Description
Per millenni i contadini hanno costituito la maggioranza dell’umanità. Hanno lavorato la terra, nutrito città e imperi, combattuto guerre decise da altri, pagato pesanti tributi; eppure sono rimasti ai margini della Storia, disprezzati come ignoranti e arretrati, ridotti a folclore o condannati all’oblio. Poi, nel giro di poche generazioni, il loro mondo è quasi scomparso.

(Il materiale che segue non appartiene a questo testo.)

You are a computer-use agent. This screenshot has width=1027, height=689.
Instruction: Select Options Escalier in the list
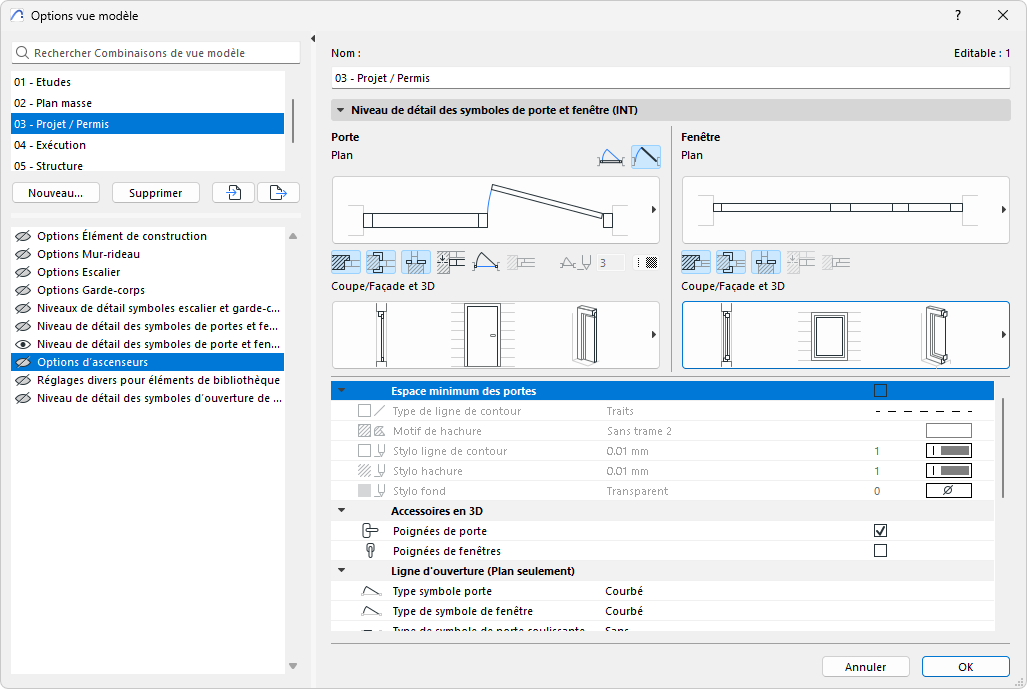(x=79, y=272)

Figlio di emigranti, Patrick Joyce sente di essere fra gli ultimi testimoni di una civiltà al tramonto e intraprende un viaggio nella memoria dell’Europa rurale. Dall’Irlanda occidentale alla Polonia, fino alla Lucania di Carlo Levi, ricostruisce la vita nelle case e nei campi, la fatica e la fame, la solidarietà e le rivolte, la fede, i riti e il rapporto con animali, stagioni e paesaggio. Alle vicende della propria famiglia intreccia storia sociale, letteratura, immagini e testimonianze, restituendo voce e dignità a uomini e donne che il tempo ha ridotto al silenzio. Contadini non idealizza un passato segnato dalla povertà, dalla soggezione e dalla violenza. Ne riconosce però la ricchezza, la creatività e un sapere fondato sul limite, sulla sopravvivenza e sulla continuità tra le generazioni. In un presente dominato dall’idea di crescita infinita e minacciato dalla crisi ambientale, ricordare quel mondo significa comprendere ciò che il progresso ha cancellato e ciò che ancora potrebbe insegnarci.
Un libro intimo e universale, elegiaco e politico: un atto di omaggio ai nostri antenati e insieme un modo per diventare meno stranieri a noi stessi.